While agreeing that the S&L served as both a “weapon” and a “shield,” control fraud theory cast doubt on those metaphors. Weapons and shields are visible; fraud is deceitful. The better metaphors would be camouflage, or a virus. Control fraud theorists rejected the economists' metaphor, “gambling for resurrection” (honest but unlucky risk takers). Gambling cannotexplain why control fraud was invariably present at the typical large failure. There were over 1,000 felony convictions of senior S&L insiders. Accounting fraud made control fraud a sure thing-not a gamble. Control fraud theory predicts the pattern of record profits and catastrophic failure and the business pattern of deliberately making bad loans. Both patterns are inconsistent with honest gambling.
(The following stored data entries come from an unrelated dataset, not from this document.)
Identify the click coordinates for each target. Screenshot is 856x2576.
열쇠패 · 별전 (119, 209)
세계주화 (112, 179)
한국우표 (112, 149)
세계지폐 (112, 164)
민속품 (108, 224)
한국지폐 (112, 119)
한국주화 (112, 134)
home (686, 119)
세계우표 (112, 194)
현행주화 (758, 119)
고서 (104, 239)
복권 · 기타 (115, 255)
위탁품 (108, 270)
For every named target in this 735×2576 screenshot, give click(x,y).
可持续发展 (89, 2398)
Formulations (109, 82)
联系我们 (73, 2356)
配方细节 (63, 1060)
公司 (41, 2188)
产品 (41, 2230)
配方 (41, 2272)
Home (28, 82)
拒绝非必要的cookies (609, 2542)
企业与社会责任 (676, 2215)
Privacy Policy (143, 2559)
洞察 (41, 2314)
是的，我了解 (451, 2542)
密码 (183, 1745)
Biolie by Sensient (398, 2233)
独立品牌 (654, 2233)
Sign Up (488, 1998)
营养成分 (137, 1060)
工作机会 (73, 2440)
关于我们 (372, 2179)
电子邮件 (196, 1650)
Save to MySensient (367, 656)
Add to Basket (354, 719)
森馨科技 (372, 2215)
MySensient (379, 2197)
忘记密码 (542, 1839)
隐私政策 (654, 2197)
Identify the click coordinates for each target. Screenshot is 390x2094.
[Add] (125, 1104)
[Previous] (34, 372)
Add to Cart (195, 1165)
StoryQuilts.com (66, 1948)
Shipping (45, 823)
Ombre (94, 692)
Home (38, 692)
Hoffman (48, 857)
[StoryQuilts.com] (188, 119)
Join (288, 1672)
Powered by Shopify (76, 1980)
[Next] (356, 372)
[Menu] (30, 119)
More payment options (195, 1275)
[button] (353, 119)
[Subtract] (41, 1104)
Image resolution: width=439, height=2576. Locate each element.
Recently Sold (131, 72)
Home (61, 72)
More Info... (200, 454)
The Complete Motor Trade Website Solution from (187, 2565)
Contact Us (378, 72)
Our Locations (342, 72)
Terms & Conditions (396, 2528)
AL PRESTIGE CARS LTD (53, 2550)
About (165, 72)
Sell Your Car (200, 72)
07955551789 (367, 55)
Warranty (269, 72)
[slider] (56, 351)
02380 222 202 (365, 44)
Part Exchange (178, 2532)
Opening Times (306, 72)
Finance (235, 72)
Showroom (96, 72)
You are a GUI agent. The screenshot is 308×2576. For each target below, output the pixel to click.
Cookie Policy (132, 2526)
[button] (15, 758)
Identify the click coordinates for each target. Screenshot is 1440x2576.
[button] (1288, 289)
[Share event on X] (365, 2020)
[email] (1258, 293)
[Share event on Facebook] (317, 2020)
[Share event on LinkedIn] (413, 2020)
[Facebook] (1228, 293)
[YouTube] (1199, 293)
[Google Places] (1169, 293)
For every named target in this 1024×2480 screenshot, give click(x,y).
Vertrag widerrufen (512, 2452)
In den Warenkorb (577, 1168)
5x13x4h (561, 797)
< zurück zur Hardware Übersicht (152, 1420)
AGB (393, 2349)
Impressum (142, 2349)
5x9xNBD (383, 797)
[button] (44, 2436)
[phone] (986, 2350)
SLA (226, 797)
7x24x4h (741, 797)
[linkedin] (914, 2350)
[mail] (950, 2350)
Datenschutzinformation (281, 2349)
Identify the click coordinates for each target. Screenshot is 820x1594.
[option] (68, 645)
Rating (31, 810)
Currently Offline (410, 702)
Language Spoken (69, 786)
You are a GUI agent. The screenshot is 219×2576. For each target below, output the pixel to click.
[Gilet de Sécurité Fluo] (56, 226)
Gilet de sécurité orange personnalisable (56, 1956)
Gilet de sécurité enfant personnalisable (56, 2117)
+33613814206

The identification of the S&L “high fliers” as control frauds and understanding that they were Ponzi schemes relying on accounting fraud led to effective regulatory strategies against the wave of S&L frauds. The Federal Home Loan Bank Board reregulated the industry, curbing growth (a Ponzi scheme's Achilles heel) while the control frauds were still reporting record profits and were praised by top economists.

The second use of control fraud theory was to analyze the structures that produced criminogenic environments that led to waves of control fraud. Deregulation and desupervision of the S&L industry, combined with the industry's mass insolvency, optimized accounting fraud and made “systems capacity” limitations critical. The mass insolvency maximized “reactive” control fraud, and the deregulation, desupervision, and mass insolvency maximized entry into the industry by “opportunistic” control frauds.

Fraud waves can cause financial bubbles to hyperinflate (e.g., Texas real estate during the debacle) and cause regional or systemic injury (e.g., during Russia's “shock therapy,” the failures of “the Washington consensus,” and the U.S. high-tech bubble). Control frauds cause indirect losses by corrupting politicians and professionals and betraying trust. When control fraud becomes endemic, it can lock nations in long-term poverty.

Control fraud theory poses a fundamental challenge to the core models of finance and economics. The efficient markets (and contracts) hypothesis requires that markets be able to identify and exclude control frauds, and the dominant law and economics model asserts that they do so effectively and quickly. This claim is largely premised on the view that no top-tier audit firm would give a clean opinion to a control fraud. Control frauds have consistently falsified this claim. Deposit insurance was not the key to S&L control fraud. Control frauds deceive “creditors at risk.” High reported profits allow them to grow rapidly by borrowing and issuing stock.

To date, most of the work in control fraud discusses looting by the CEO. However, it also exists in government when the head of state uses the government to defraud. It can be used to defraud customers (e.g., “lemons” scams, in which quality or quantity is misrepresented, or cartels) and the public (e.g., tax fraud or a toxic waste firm that gains a cost advantage by dumping in the stream). These forms of control fraud create real profits and, absent effective enforcement, create a dynamic that causes fraud to spread. Systems capacity problems can lead to endemic control fraud in an industry.